PREDYC: Modeling Clinical Failure in Prostate Cancer Patients Based on a Two-stage Statistical Model

Sponsor
Institut Bergonié (Other)
Overall Status
Completed
CT.gov ID
NCT03979079
Collaborator
Institut National de la Santé Et de la Recherche Médicale, France (Other)
2,384
1
84
28.4

Study Details

Study Description

Brief Summary

Biomarker series can indicate disease progression and predict clinical endpoints. When a treatment is prescribed depending on the biomarker, confounding by indication might be introduced if the treatment modifies the marker profile and risk of failure.

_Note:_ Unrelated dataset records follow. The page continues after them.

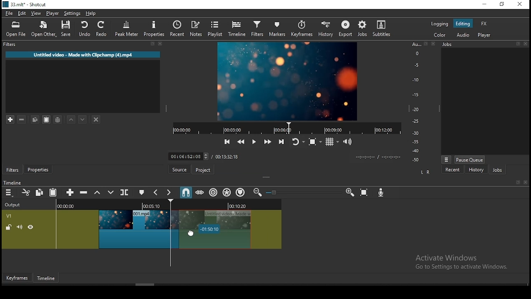 Image resolution: width=531 pixels, height=299 pixels. What do you see at coordinates (227, 192) in the screenshot?
I see `ripple all tracks` at bounding box center [227, 192].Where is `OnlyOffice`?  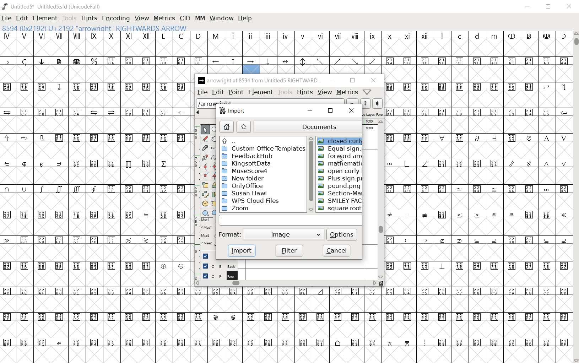 OnlyOffice is located at coordinates (242, 186).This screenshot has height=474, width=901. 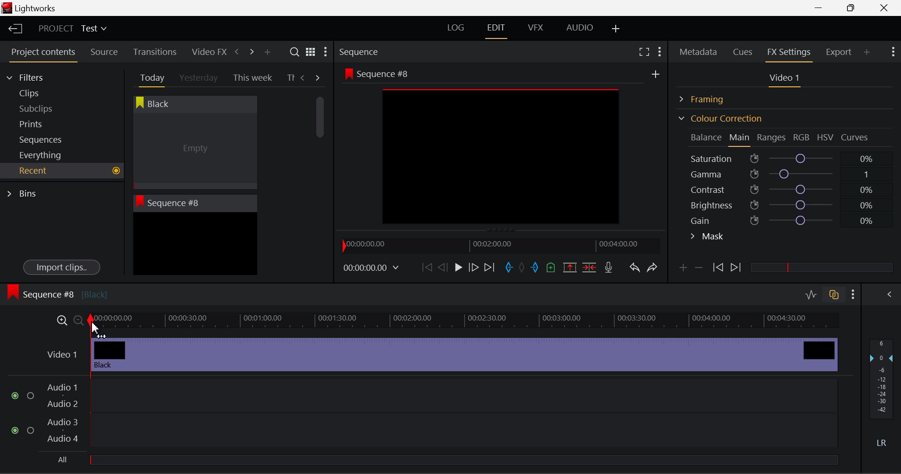 What do you see at coordinates (853, 8) in the screenshot?
I see `Minimize` at bounding box center [853, 8].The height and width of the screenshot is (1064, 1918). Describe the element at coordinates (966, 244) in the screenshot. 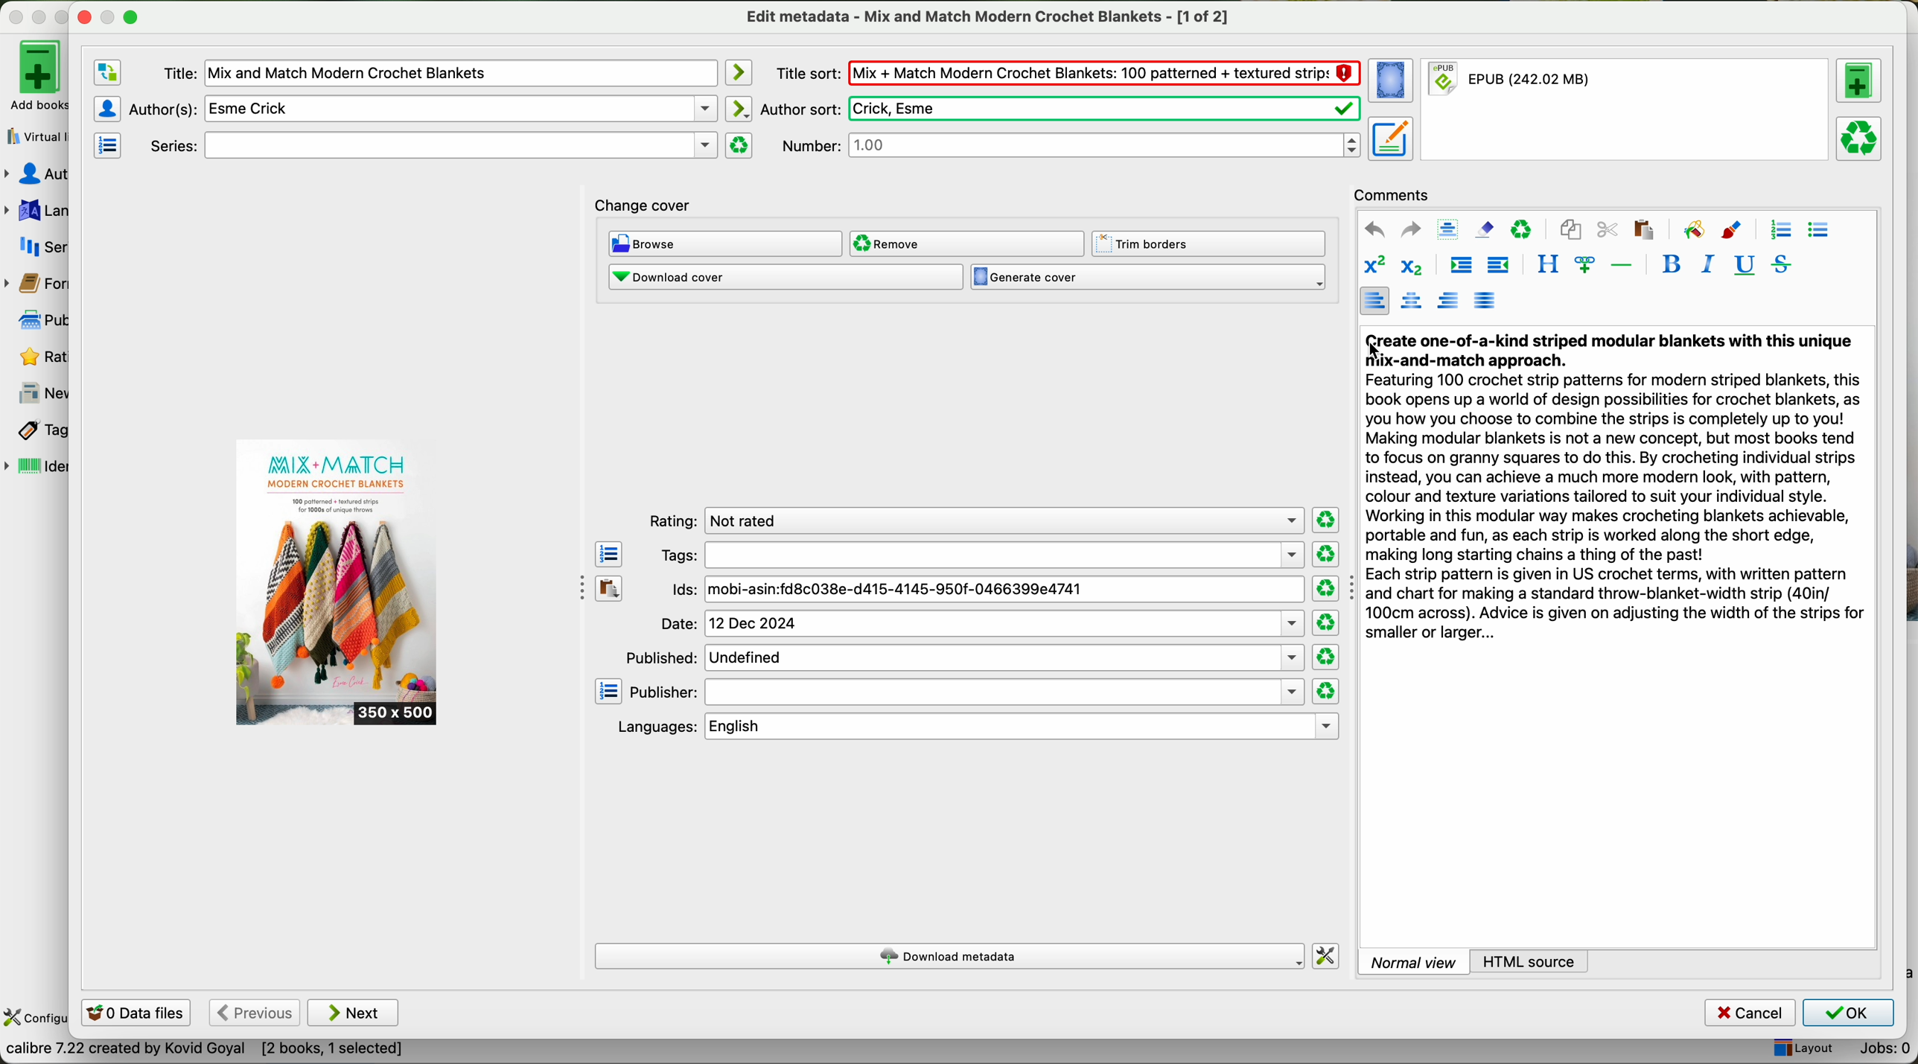

I see `remove` at that location.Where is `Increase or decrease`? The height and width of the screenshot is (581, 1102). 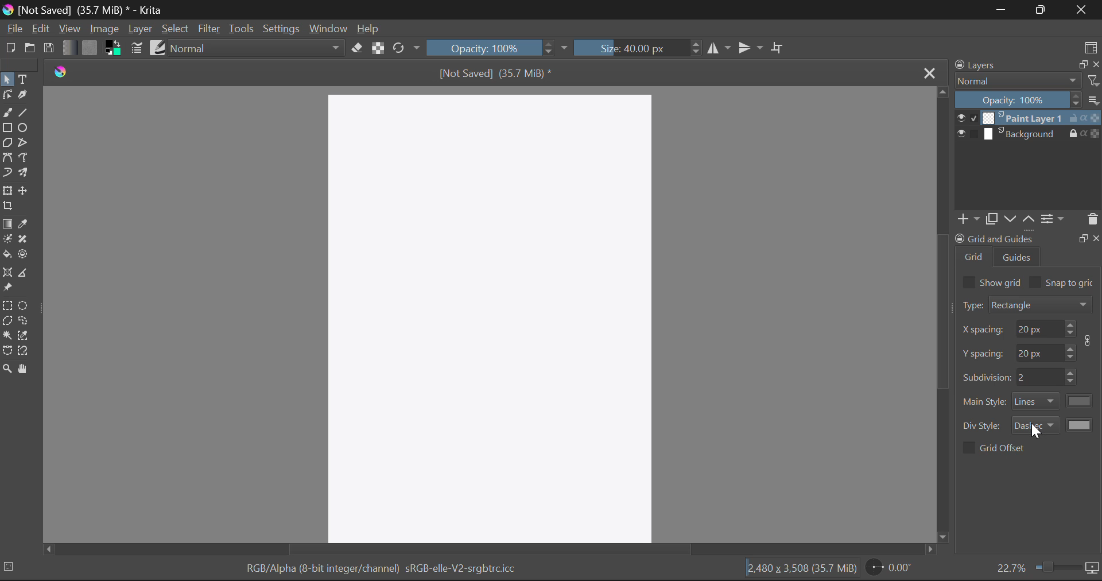 Increase or decrease is located at coordinates (1072, 377).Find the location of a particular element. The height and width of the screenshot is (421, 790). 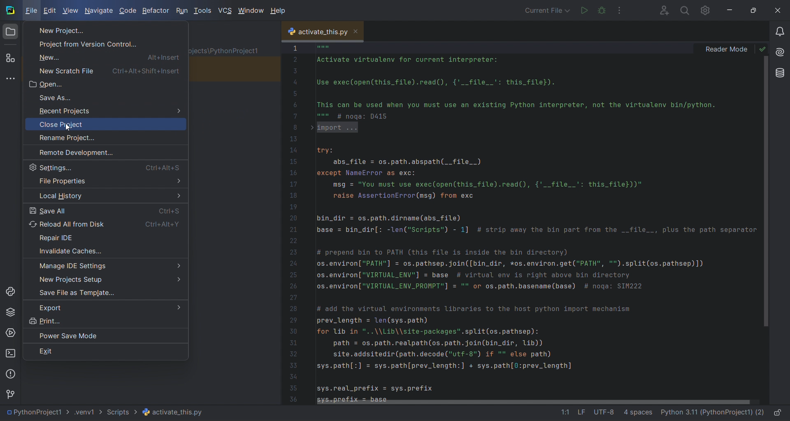

python package is located at coordinates (9, 314).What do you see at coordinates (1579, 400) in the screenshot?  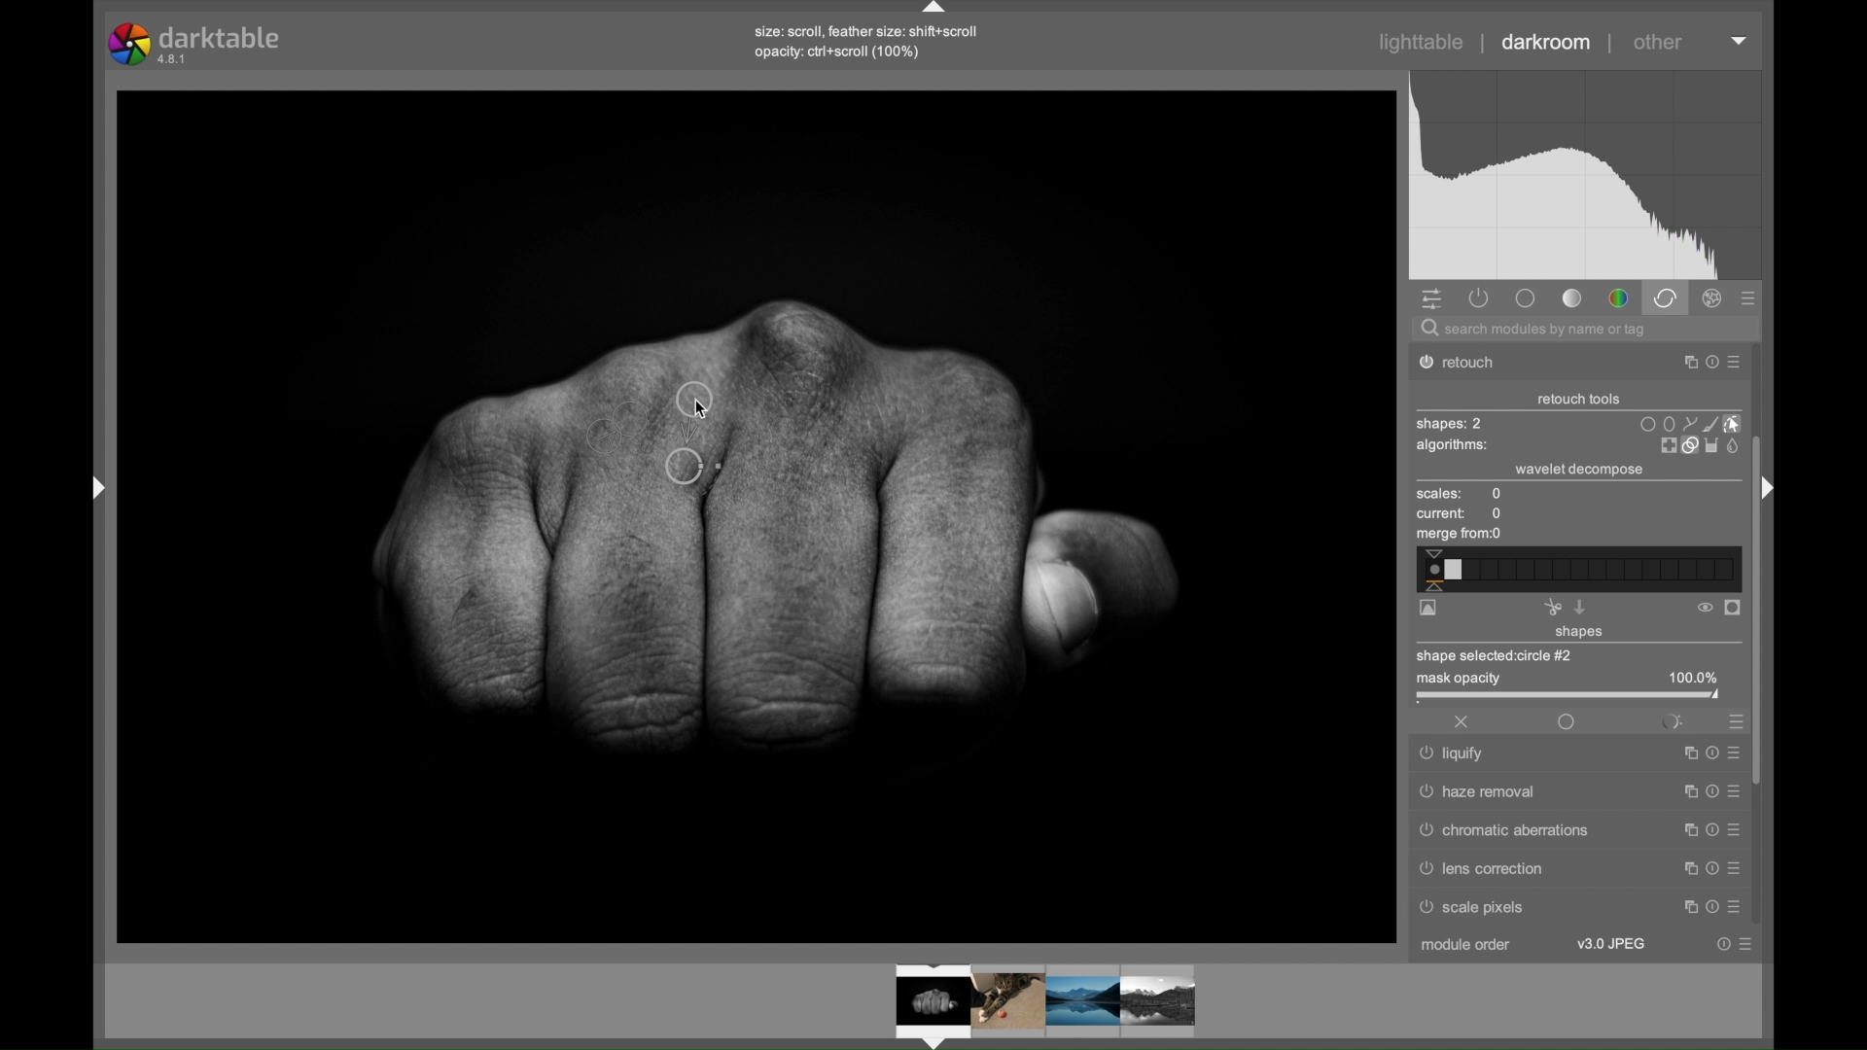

The two-stage model fitted within a Bayesian Markov Chain Monte Carlo framework is particularly flexible to account for such data. Prostate-specific antigens in prostate cancer patients treated with external beam radiation therapy can be monitored. In the presence of rising prostate-specific antigens after external beam radiation therapy, salvage hormone therapy can be prescribed to reduce both the prostate-specific antigens concentration and the risk of clinical failure, an illustration of confounding by indication. The prognostic value of hormone therapy and prostate-specific antigens trajectory on the risk of failure based on a two-stage model within a Bayesian framework to assess the role of the prostate-specific antigens profile on clinical failure while accounting for a secondary treatment prescribed by indication. the aim of this research is to model prostate specific antigens using a hierarchical piecewise linear trajectory with a random changepoint. Residual prostate-specific antigens variability can be expressed as a function of prostate-specific antigens concentration. Covariates in the survival model can include : hormone therapy, baseline characteristics, and individual predictions of the prostate-specific antigens nadir and timing and prostate-specific antigens slopes before and after the nadir as provided by the longitudinal process.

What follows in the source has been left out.